**What is required:** Go through the data below and copy each line where the word "agent" occurs.

Segment Start: Records supplied

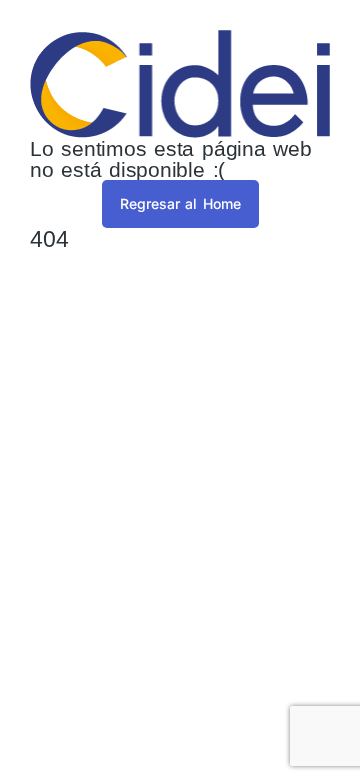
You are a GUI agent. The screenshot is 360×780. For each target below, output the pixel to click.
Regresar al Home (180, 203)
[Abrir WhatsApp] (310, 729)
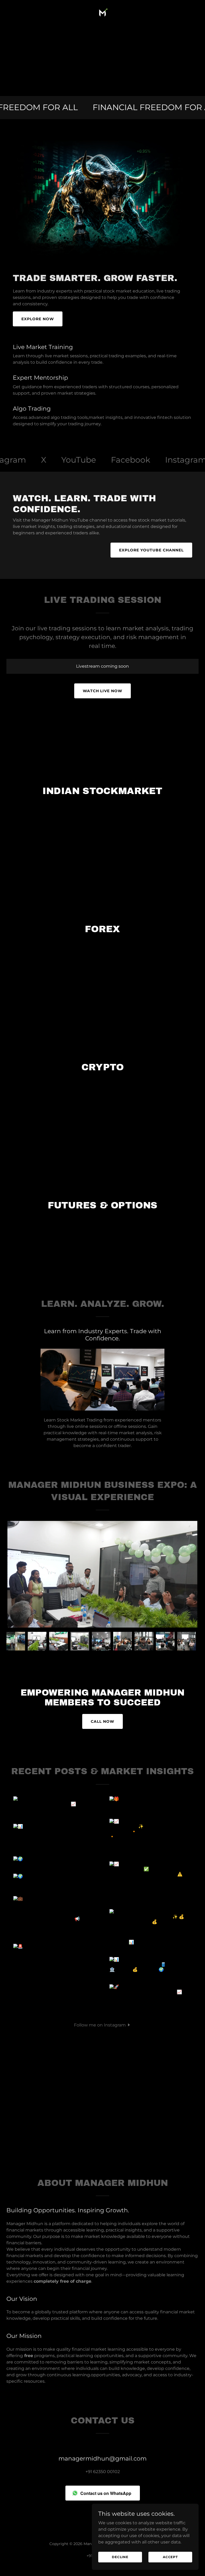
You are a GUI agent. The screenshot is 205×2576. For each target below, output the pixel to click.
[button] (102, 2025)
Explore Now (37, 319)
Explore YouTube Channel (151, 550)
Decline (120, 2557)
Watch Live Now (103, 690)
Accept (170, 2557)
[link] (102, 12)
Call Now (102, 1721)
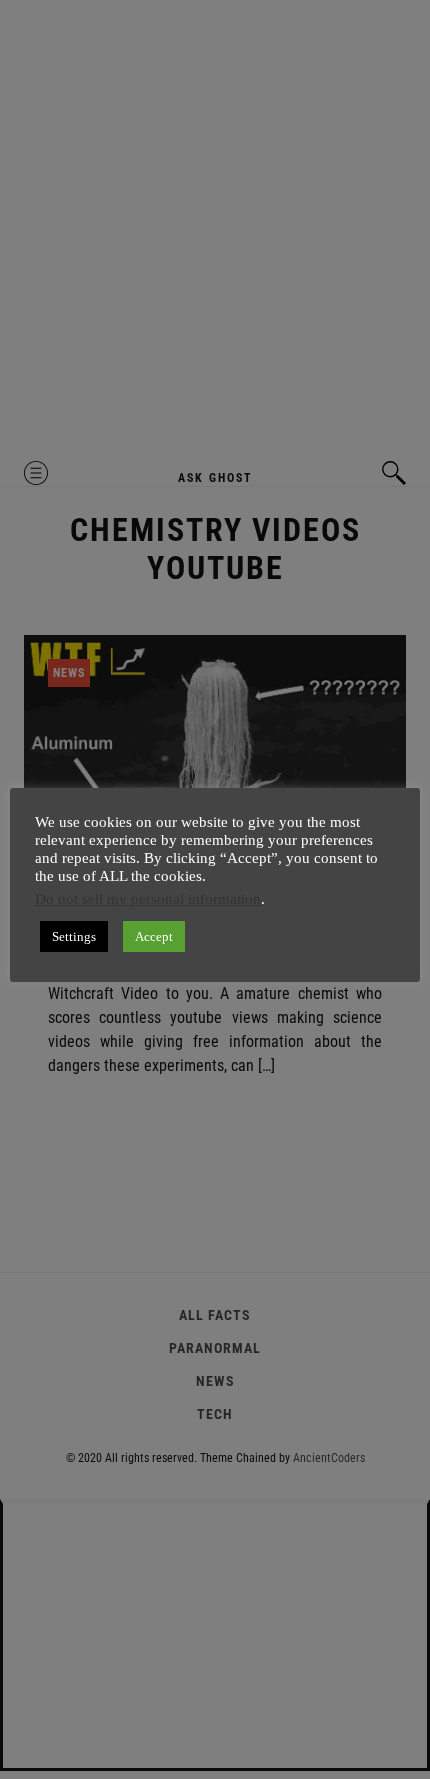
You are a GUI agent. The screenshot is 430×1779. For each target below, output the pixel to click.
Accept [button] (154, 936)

Segment End: Records supplied

**Result of the task:**
You are a GUI agent. The screenshot is 360×780. For each target below, output the pixel to click.
You are a GUI agent. The screenshot is 205×2576. For each target below, output the pixel to click.
You are a GUI agent. The screenshot is 430×1779. For each target below, output the pixel to click.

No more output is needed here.